Por ello insistió en la necesidad de lograr acuerdos que permitan alcanzar esa meta; ya que si no fuere así, el pueblo de México se puede decepcionar de esta nueva democracia, que debe ser en el futuro más fuerte.

El presidente Zedillo aprovechó su visita a la comunidad libanesa para aludir al conflicto en Chiapas, el cual dijo, como un problema interno, sólo corresponde resolver a los mexicanos mediante la conciliación, la política y el entendimiento.

Recordó que México es cruce de caminos y siempre ha recibido a quienes vienen de fuera en momentos de conflicto, de guerra, o cuando, la democracia, que algunos quieren venir a enseñarnos de fuera, no ha sido la regla en sus naciones de origen.

Por ello, no es válido que se nos señale, critique y enjuicie como un país de opresión, donde tanto el Estado como buena parte de la sociedad maltratan a su población indígena. "Es injusto, --enfatizó--, para un país que siempre ha sido tierra generosa y tolerante para muchos que no tuvieron esa generosidad y tolerancia en su propia tierra".

En México somos un pueblo tolerante; nunca vamos a caer en la provocación; nunca vamos a responder con agresión porque ello sólo logra dividir, herir y sangrar aún más, pero sí es tiempo de decir que cuando vienen de fuera a señalarnos nuestros defectos, quizás deberían saber un poco más de nuestra historia, apuntó.

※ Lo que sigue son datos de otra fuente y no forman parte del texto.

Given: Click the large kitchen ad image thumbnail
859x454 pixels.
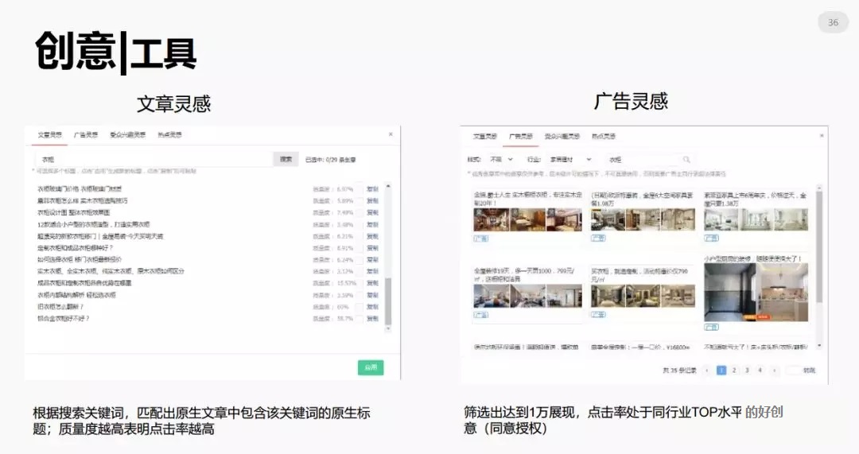Looking at the screenshot, I should click(756, 293).
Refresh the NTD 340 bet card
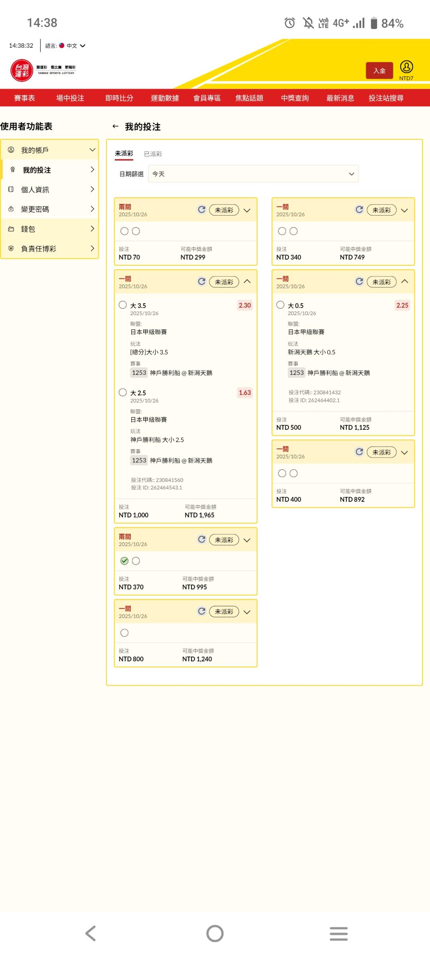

Hay que recordar a quienes nos critican, que apenas a 40 años de haber logrado su independencia, mientras en muchos países todavía existía el colonialismo, --el cual, por cierto, todavía continúa en algunas partes del mundo--, este país tuvo al más grande Presidente en su historia, quien era un indígena puro.

Ustedes, dijo a los libaneses, conocen de las secuelas del colonialismo en la tierra de sus antepasados, y por ello pueden establecer claramente las diferencias entre este país y otros que a pesar de ser naciones respetables, tienen ciudadanos que hacen juicios equivocados sobre México que aún no entienden que sólo toca a nosotros darnos nuestras propias leyes e instituciones.

Poco antes del discurso presidencial, Amín Saiden Escalente, presidente del Consejo Directivo del Centro Libanés, agradeció la generosa recepción de nuestro país cuando llegaron los primeros ciudadanos de esa nación en busca de respeto a la libertad y a la legalidad. "Nuestros padres nos enseñaron a respetar las leyes de este país y crecimos con respeto irrestricto a las mismas, porque sólo nosotros las podemos generar". indicó.

Por ello, expresó el apoyo de la comunidad que preside a la decisión del gobierno de la República de no permitir la injerencia de grupos de extranjeros que buscan la inestabilidad de la Patria, en vez del arreglo democrático y pacífico propuesto por las autoridades.

En la mesa de honor, acompañaron al presidente Ernesto Zedillo, además de Saiden Escalante, el embajador de Líbano en México, Fakhrí Sagiyyah; el arzobispo Antonio Chedraoui y el monseñor Antonio Mohana, así como empresarios distinguidos de origen libanés entre los que destacan Carlos Slim Helú, José Miguel Nader, José Anuar Kuri Pheres, Alfredo Atala Boulos, Jorge Nacif Caram, Georges Abiyunes y Gerardo Gozain Frangie.